Farren didn’t care how many it took, he drew upon his body’s reserves, pushing harder than he ever had, forcing himself to bull through the fear before he could properly think, he quickstepped once across the distance to the main door on the narrow side of the building–closer to him–and then turned on his heel as he drew back his right arm blade before surging into a second blurring flurry of motion across the workshop’s length. He’d barely taken in the scene by the time he’d arrived, but his body had acted practically on instinct, lowering his stance, entering a slide, then planting as he slammed to a step and thrust his right blade towards the creature’s disgusting countenance with all the force he could muster, regardless of whether it had engulfed Torquil’s skull or not.

It was a desperate thing, that attack, but not wild or unfocused, though any looking upon him would see that he wasn’t the least bit composed.

Farren knew he simply must act.

Despite regret.

Despite terror or dread or sickening paranoia and spreading distrust.

He had to act.

Just move.

Just strike.

Stab.

Repeat.

He had to.

There were no other choices.

Farren
regretted it immediately, regretted finding the courage to act, regretted choosing to fire his pistol–quicksilver bullets or not–and most greatly he regretted ever bringing the case into the Hunter’s Dream.

As the searing, cringing terror of frenzy thrummed through him, Farren realized one thing.

It hadn’t started until the thing’s gaze had fixed upon him. He knew not if it were its eyes or the peeling shriek that it had unleashed, but either way, avoiding one would have to do. Farren lunged towards the nearest cover, a look of frantic terror that was quite unlike him plastered across his face.

Not a graceful motion, not even the swift blur of a quickstep, just a lunging–almost tackling–motion that would probably bring him into a somersaulting roll to get behind anything…anything at all that might obscure the abomination’s ire. If it were the shrieking, of course, it would do nothing and he’d be even further from dealing a killing blow upon it.

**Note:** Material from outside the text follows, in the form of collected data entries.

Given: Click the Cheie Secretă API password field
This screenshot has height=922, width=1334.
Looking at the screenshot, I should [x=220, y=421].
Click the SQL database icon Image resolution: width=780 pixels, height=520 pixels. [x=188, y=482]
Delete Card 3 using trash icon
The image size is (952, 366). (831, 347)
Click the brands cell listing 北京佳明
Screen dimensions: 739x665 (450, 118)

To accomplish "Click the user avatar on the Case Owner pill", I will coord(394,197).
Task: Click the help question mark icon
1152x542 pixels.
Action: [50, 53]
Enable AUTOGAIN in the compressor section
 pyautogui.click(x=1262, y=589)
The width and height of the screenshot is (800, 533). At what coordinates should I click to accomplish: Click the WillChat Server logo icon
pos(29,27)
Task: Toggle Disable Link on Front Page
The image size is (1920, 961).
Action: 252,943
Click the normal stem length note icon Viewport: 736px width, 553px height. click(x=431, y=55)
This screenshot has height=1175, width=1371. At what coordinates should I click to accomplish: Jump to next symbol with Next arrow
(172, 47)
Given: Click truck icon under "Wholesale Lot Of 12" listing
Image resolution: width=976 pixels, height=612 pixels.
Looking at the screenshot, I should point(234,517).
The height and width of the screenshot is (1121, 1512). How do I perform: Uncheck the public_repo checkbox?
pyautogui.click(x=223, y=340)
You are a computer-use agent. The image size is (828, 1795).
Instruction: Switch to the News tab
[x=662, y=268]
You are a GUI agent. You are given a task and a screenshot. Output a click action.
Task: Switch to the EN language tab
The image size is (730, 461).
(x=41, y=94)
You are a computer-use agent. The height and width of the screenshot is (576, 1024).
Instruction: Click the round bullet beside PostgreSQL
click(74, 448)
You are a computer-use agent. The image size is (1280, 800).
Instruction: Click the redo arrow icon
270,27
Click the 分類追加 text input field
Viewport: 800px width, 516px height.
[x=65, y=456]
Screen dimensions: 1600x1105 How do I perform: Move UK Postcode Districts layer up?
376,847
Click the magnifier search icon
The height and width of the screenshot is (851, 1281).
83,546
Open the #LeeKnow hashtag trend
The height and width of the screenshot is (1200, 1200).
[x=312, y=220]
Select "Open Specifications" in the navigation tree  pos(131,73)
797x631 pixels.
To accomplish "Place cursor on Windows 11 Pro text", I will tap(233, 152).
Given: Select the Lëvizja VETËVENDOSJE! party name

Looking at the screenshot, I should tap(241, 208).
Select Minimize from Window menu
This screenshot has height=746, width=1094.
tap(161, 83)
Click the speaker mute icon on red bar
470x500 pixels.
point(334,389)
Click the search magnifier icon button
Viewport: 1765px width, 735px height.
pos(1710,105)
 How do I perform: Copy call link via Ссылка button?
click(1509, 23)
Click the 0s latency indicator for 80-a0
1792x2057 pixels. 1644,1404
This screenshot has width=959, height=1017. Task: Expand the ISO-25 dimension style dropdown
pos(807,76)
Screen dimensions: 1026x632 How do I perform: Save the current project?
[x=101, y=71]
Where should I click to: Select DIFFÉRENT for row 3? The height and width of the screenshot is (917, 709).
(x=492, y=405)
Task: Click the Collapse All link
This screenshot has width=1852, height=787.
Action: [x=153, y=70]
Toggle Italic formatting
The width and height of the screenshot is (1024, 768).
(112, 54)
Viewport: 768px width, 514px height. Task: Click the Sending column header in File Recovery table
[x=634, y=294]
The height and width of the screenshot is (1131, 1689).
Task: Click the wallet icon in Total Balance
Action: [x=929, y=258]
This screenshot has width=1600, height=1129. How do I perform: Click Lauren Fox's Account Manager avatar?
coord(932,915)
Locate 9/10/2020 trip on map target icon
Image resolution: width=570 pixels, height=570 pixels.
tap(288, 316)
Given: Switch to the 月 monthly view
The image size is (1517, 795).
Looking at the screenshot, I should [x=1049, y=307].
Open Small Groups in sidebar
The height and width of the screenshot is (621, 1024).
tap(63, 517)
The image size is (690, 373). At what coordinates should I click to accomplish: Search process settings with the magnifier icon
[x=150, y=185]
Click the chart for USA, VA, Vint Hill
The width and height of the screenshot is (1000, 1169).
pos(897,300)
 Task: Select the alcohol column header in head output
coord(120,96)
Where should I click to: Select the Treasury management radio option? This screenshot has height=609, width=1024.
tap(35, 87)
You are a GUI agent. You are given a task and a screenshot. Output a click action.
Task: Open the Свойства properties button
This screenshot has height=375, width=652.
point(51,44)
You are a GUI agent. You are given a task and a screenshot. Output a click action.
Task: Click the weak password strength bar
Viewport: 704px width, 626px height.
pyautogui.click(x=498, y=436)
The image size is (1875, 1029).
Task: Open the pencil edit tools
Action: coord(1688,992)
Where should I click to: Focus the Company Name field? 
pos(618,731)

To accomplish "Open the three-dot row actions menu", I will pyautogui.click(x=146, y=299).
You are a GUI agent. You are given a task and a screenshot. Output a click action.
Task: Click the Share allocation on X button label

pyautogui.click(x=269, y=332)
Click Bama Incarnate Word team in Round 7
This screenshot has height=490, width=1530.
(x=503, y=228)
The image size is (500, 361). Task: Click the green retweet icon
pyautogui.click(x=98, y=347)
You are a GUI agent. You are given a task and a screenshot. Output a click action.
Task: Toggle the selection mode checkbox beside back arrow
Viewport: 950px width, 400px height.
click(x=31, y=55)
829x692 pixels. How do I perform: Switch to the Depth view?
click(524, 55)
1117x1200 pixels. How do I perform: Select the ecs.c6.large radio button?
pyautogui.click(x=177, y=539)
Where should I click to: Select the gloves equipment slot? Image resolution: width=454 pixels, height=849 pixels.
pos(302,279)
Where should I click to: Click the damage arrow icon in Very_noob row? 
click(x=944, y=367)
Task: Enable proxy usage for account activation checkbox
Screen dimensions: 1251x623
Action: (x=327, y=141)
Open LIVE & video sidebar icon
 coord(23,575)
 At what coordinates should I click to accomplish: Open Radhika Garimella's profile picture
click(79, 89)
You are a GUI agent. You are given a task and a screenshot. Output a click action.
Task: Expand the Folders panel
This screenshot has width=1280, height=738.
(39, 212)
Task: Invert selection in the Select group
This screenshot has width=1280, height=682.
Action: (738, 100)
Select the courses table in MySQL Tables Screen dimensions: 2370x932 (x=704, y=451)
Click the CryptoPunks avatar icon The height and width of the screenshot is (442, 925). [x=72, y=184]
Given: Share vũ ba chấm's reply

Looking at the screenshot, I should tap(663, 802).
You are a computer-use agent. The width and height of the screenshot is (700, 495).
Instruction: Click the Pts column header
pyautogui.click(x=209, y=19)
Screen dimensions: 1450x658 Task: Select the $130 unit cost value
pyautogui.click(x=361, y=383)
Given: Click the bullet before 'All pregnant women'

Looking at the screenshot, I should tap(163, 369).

Not that he had much hope of that.
Farren
was struck by a chill–bone deep and sinew freezing, making every part of him feel frigid and brittle even as his body shook as if to throw frost from ever corded muscle, soft tissue, and rigid bone within his being. His nerves made him twitch, little jittery motion that went in a way down from his face, which was startlingly the most still as he laid eyes upon that thing. To call it horrid would be a compliment compared to the truth. To call it dreadful not simply an understatement, but a dismissal of how truly abhorrent it was to his every sense.

Farren breathed, but couldn’t stop his jaw from locking, his teeth from gritting so hard that they almost felt as if they’d crack.

‘Gods blood,’ he swore internally, driven speechless, rendered mute.

His mouth and throat were dry as bone.

His eyes were wide, pupils dilated as adrenaline surged through his body, trying to get him to flee. He didn’t.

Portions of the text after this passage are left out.